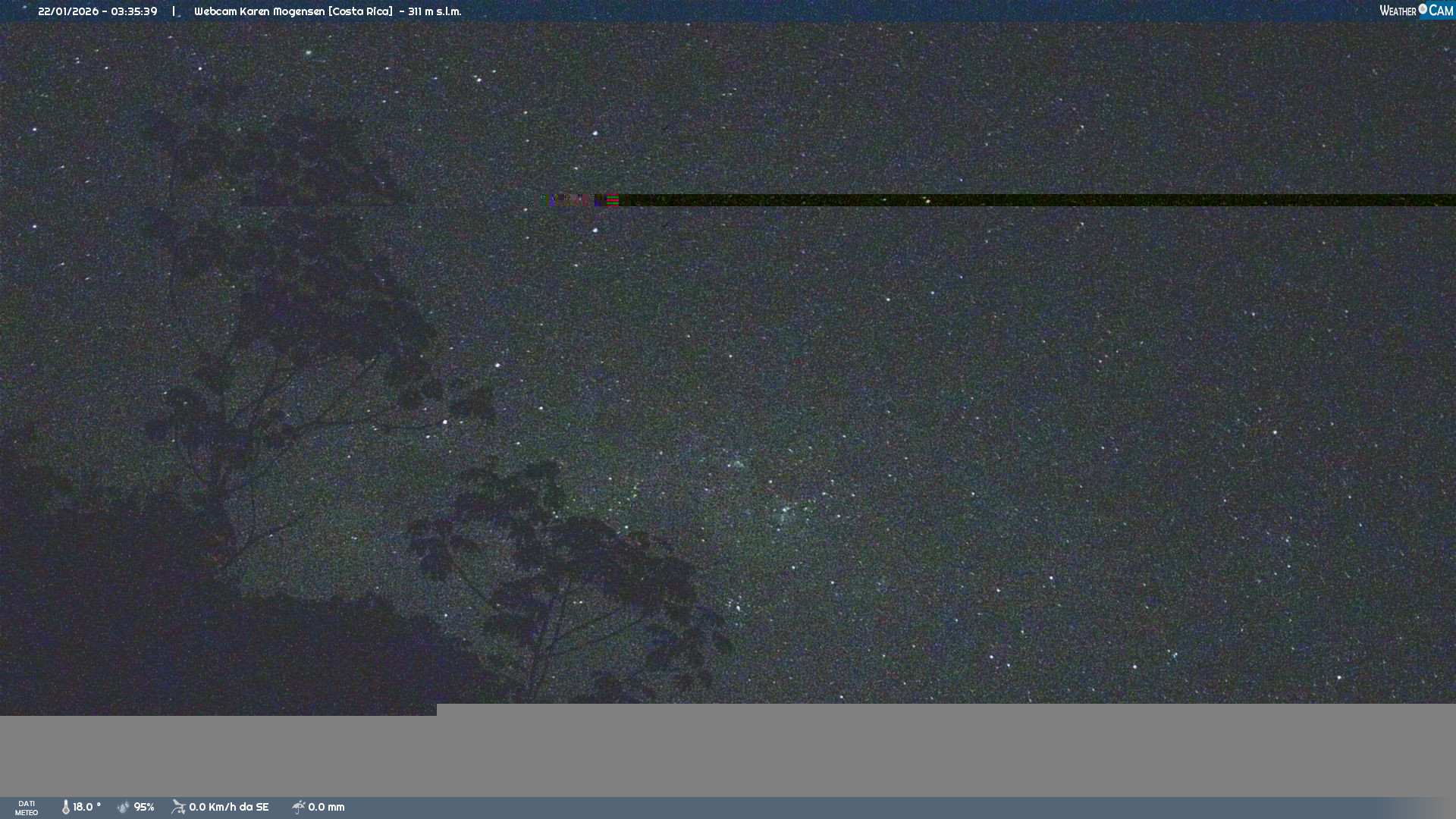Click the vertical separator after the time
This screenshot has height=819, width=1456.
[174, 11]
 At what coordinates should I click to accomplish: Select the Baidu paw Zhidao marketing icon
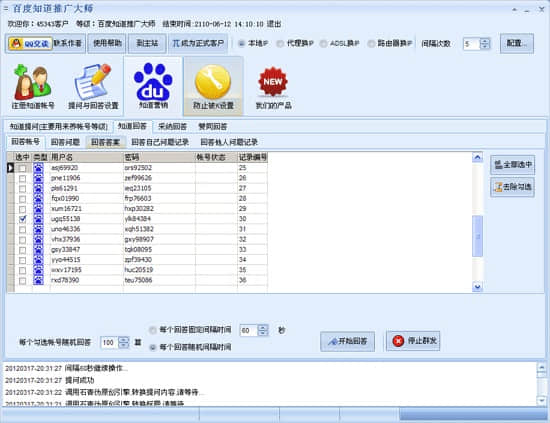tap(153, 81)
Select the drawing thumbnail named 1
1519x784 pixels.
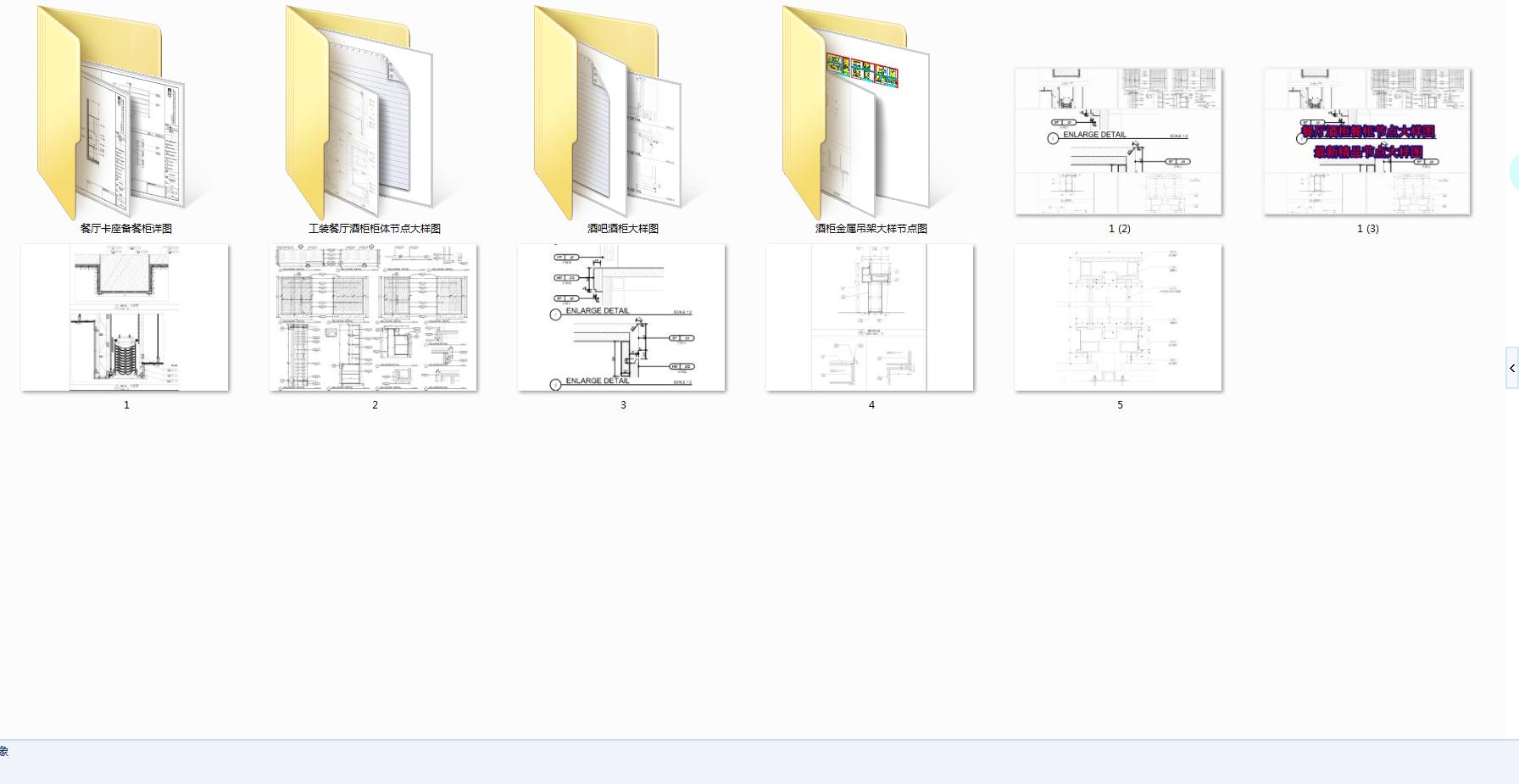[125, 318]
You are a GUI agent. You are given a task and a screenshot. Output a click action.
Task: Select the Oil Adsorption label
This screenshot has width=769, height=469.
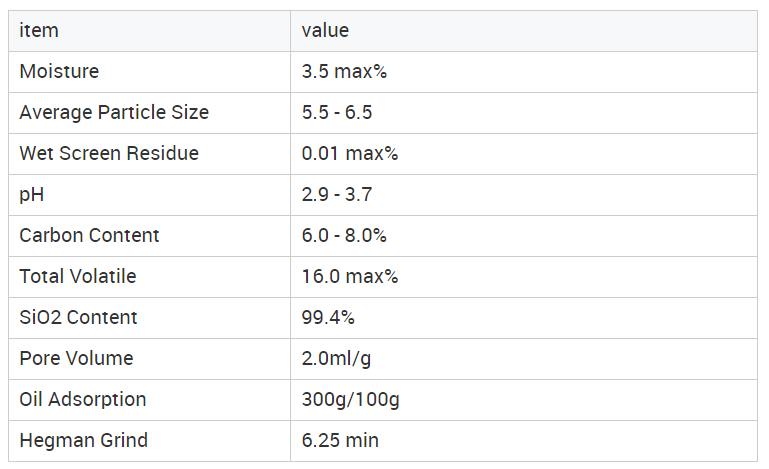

################

Recast the entries above as a Markdown table with the columns No. and Line, giving each nonblank line its own numbered row in order. Omit the pictures from the table.

**Reply:**
| No. | Line |
|---|---|
| 1 | Click the vertical separator after the time |
| 2 | This screenshot has height=819, width=1456. |
| 3 | [174, 11] |
| 4 |  At what coordinates should I click to accomplish: Select the Baidu paw Zhidao marketing icon |
| 5 | tap(153, 81) |
| 6 | Select the drawing thumbnail named 1 |
| 7 | 1519x784 pixels. |
| 8 | [125, 318] |
| 9 | You are a GUI agent. You are given a task and a screenshot. Output a click action. |
| 10 | Task: Select the Oil Adsorption label |
| 11 | This screenshot has width=769, height=469. |